### Assignment:
In the listing below, find the line containing "Select the Grouped bar type" and the line containing "Where should I click to: Click the Find", then copy exactly everything from the first through the second, except the pictures.

### Dataset records:
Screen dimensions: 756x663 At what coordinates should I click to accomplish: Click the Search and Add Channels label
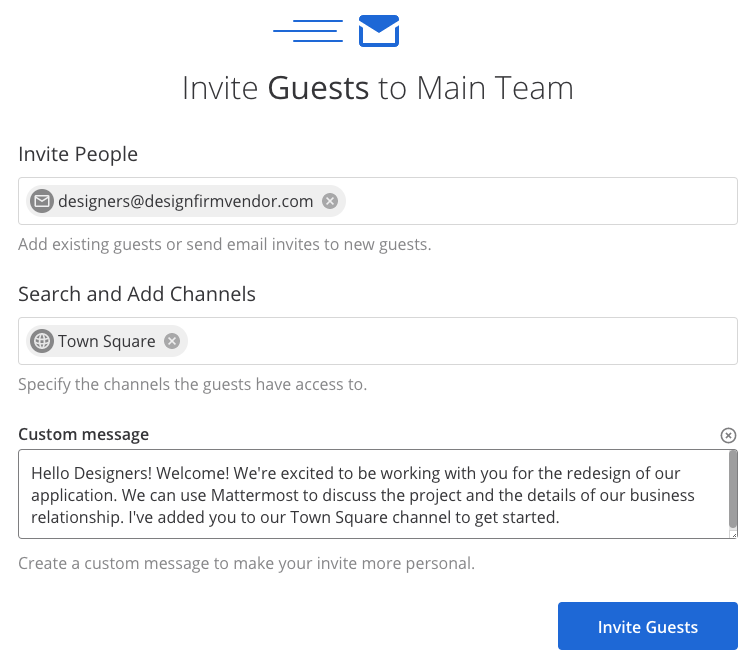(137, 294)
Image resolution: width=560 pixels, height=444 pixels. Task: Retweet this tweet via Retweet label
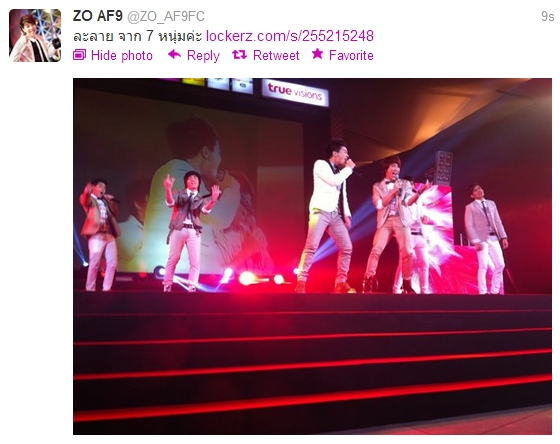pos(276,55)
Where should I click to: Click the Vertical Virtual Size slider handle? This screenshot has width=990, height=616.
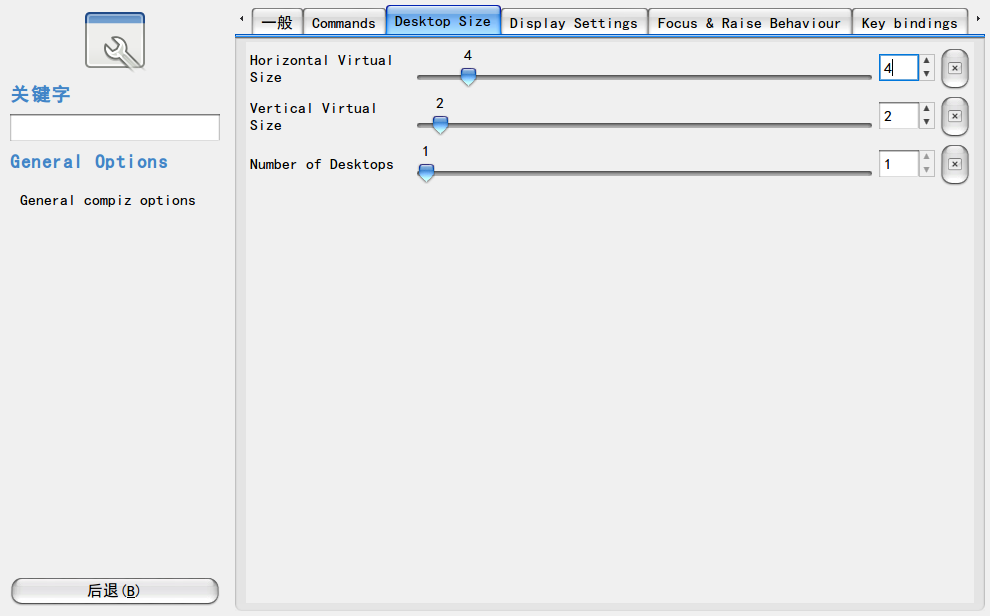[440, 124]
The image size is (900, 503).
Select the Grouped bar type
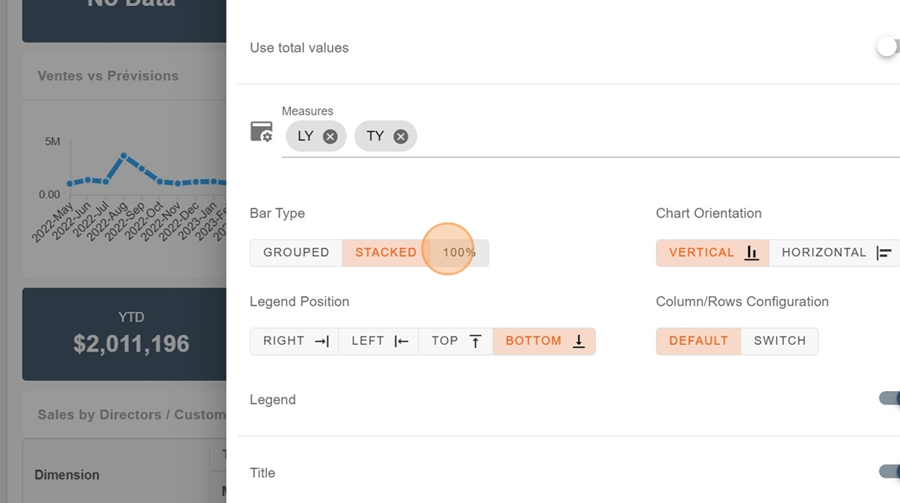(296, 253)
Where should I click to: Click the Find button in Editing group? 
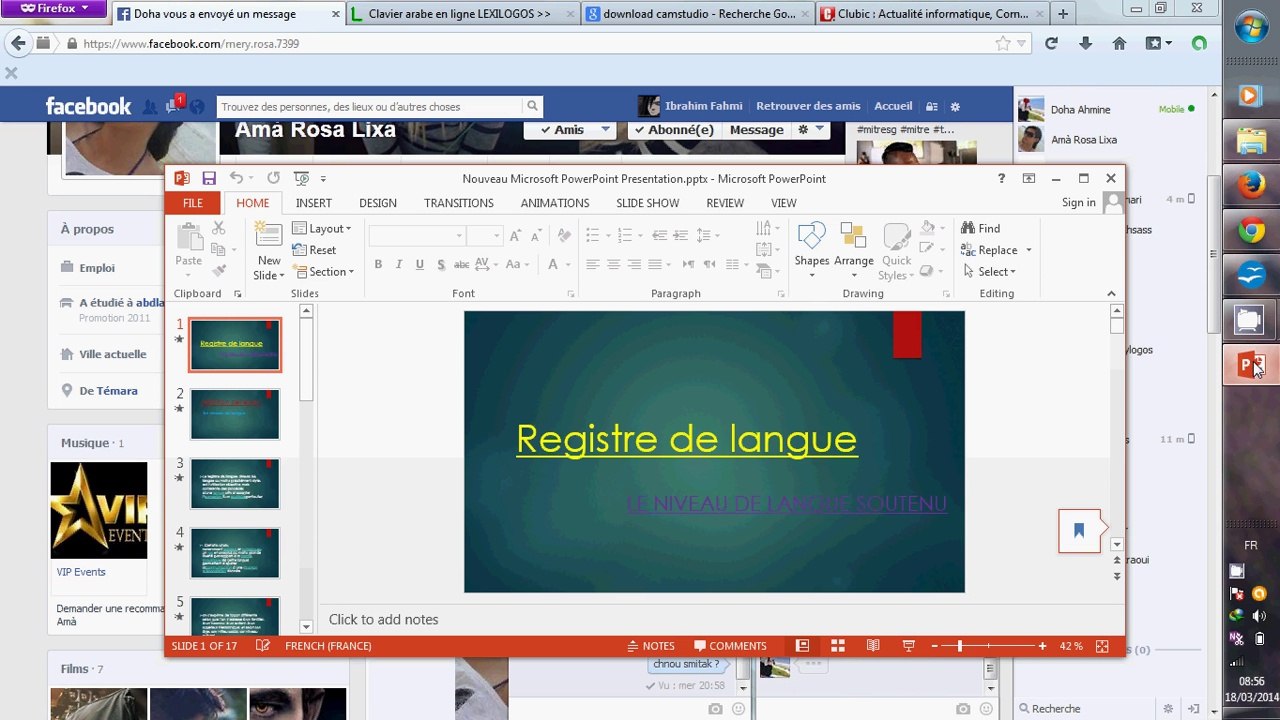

==

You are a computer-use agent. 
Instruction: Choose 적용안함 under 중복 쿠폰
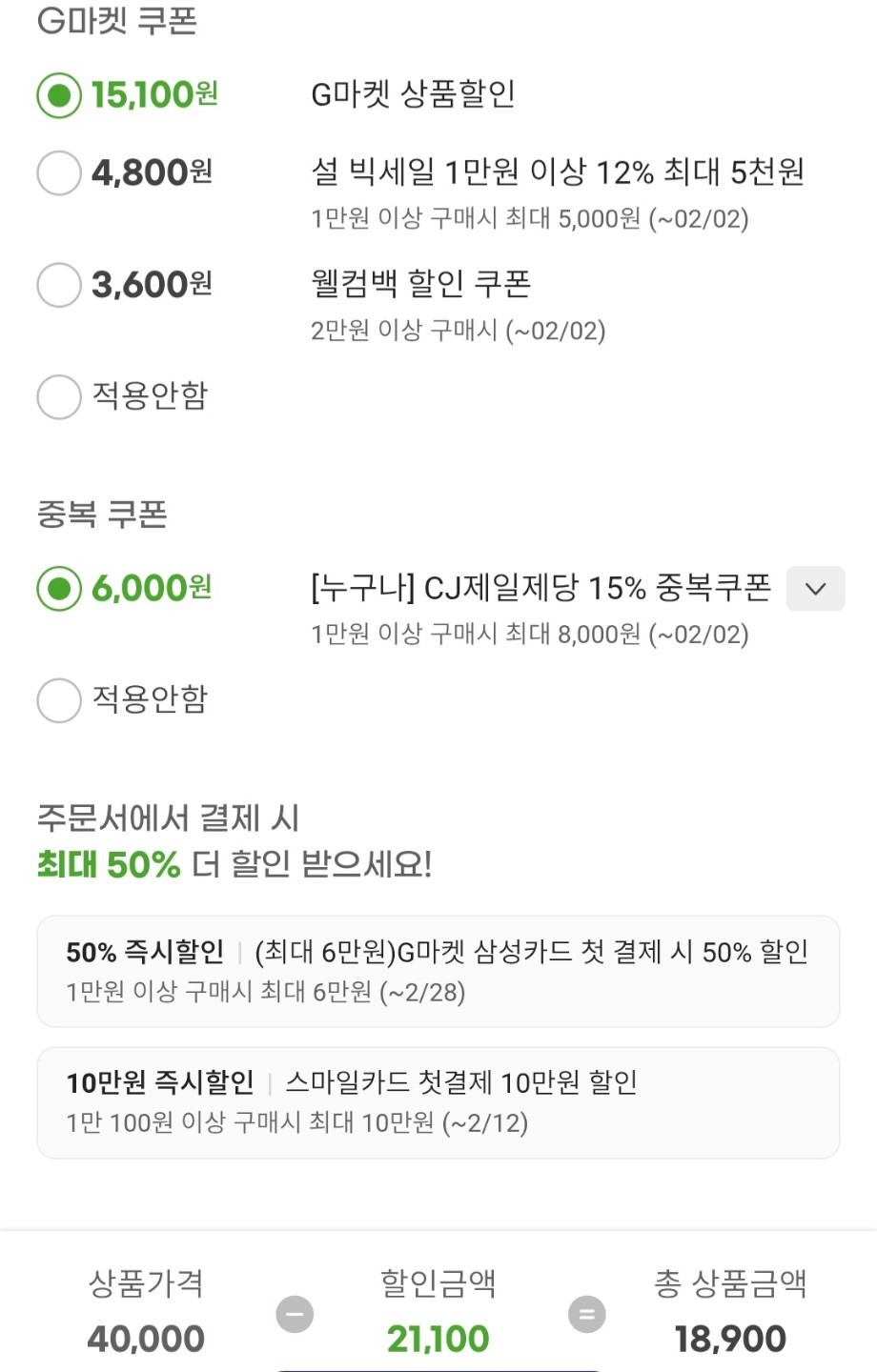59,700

--

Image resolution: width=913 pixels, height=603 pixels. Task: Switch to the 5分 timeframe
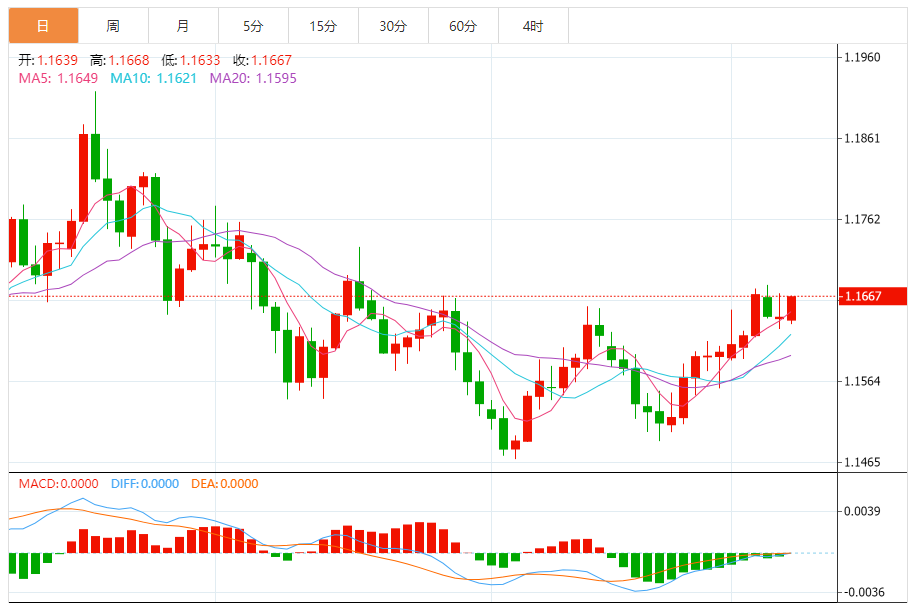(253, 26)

### Task result:
Select the Grouped bar type
(296, 253)
Where should I click to: Click the Find button in Editing group? 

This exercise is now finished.